Noi diciamo che prima di ogni cosa è necessario lottare contro la narcocracia, però nessuno vuole abbattere questa narco-struttura solo si vuole estirpare la coca in Bolivia. Abbiamo chiesto più volte la pena di morte per i narcotrafficanti e ovviamente la richiesta non è stata accolta, anche perché sarebbe anti-costituzionale.
Durante la dittatura (negli anni ’70) il narcotraffico era guidato dal genero dell’ex dittatore e attuale presidente della Bolivia, Hugo Banzer. Oggi, in stato di democrazia, il narcotraffico si muove grazie alla nipote del presidente, Gina Banzer (sposata con l’ex parà italiano Marco Marino Diodato, condannato nel settembre scorso a 10 anni di carcere in Bolivia per narcotraffico, ndr).
Quando parlo di narcocracia mi riferisco al MIR (Movimento della Sinistra Rivoluzionaria), un partito che da anni si muove grazie all’appoggio del narcotraffico. Proprio il leader del MIR, Oscar Eid Franco, è stato arrestato nel ’94 dalla polizia antinarcotici boliviana. Lo stesso ex presidente della Bolivia, Jaime Paz Zamora, è stato più volte indagato per traffici illeciti, ma gli è stato poi concesso nuovamente il visto per gli Stati Uniti in cambio del suo appoggio al Piano Dignità. Insomma, tutto passa da Washington e la cosa peggiore è che bisogna essere membri di un partito legato al narcotraffico per ottenere un visto per gli Stati Uniti.

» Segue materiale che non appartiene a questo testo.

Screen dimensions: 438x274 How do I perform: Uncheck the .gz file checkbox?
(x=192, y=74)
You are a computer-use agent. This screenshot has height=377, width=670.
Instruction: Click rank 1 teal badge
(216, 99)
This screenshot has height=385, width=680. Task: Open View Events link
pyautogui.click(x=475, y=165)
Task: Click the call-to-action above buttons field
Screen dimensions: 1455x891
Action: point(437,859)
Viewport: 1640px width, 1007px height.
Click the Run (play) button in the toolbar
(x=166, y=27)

D. Anche lei ha ricevuto numerose accuse di connivenza col narcotraffico. Come si difende?

Per mettermi in galera hanno bisogno di prove e contro di me non esiste nessuna prova. Ho da poco parlato col direttore di un giornale di Cochabamba, “El Opinion”, che mi ha ribadito che nonostante le approfondite indagini sul mio conto non hanno trovato uno straccio di prova che mi possa inchiodare.

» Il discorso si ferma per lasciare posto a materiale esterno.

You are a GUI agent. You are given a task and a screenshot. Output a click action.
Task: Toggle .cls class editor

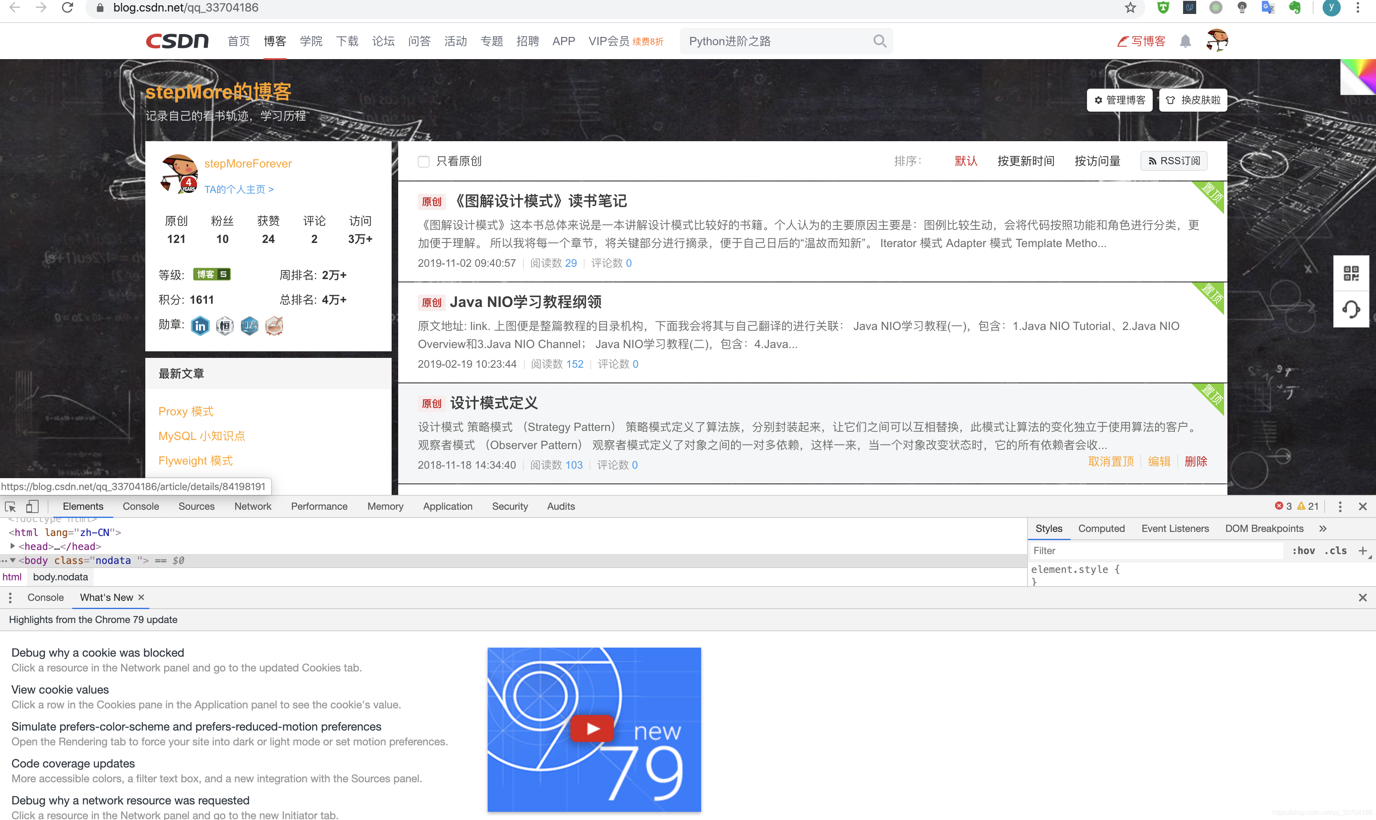(x=1335, y=550)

D. Quale reputa sia la soluzione migliore per porre fine alla produzione di cocaina in Bolivia, senza ricorrere allo sradicamento delle foglie di coca?

E’ necessario effettuare un controllo sui “precursori” della cocaina, ovvero tutti quegli elementi chimici con cui si produce materialmente la cocaina e che vengono prodotti qui in Bolivia. Senza precursori la coca rimane una pianta innocua, anzi con proprietà terapeutiche, e non può essere trasformata in cocaina.

D. I cocaleros rivendicano, come diritto primario, un appezzamento di terra pari a 1.600 metri quadrati (un "cato") per ogni famiglia da destinare alla coltivazione di coca per “uso personale”. Per quale motivo il governo non vuole appoggiare questa concessione?

Alcuni funzionari di governo e ministri mi hanno fatto sapere di essere d’accordo con questa concessione minima. Il punto è che ci sono di mezzo gli Stati Uniti, che vincolano l’appoggio finanziario allo sradicamento completo della coca. Nessun compromesso, nessuna concessione, altrimenti niente soldi.



Francesca Nava, giornalista, ha intervistato Evo Morales nel maggio del 2001, quando al governo della Bolivia c'era ancora il Generale Hugo Banzer e che aveva da poco dichiarato riuscita l'operazione "coca-zero".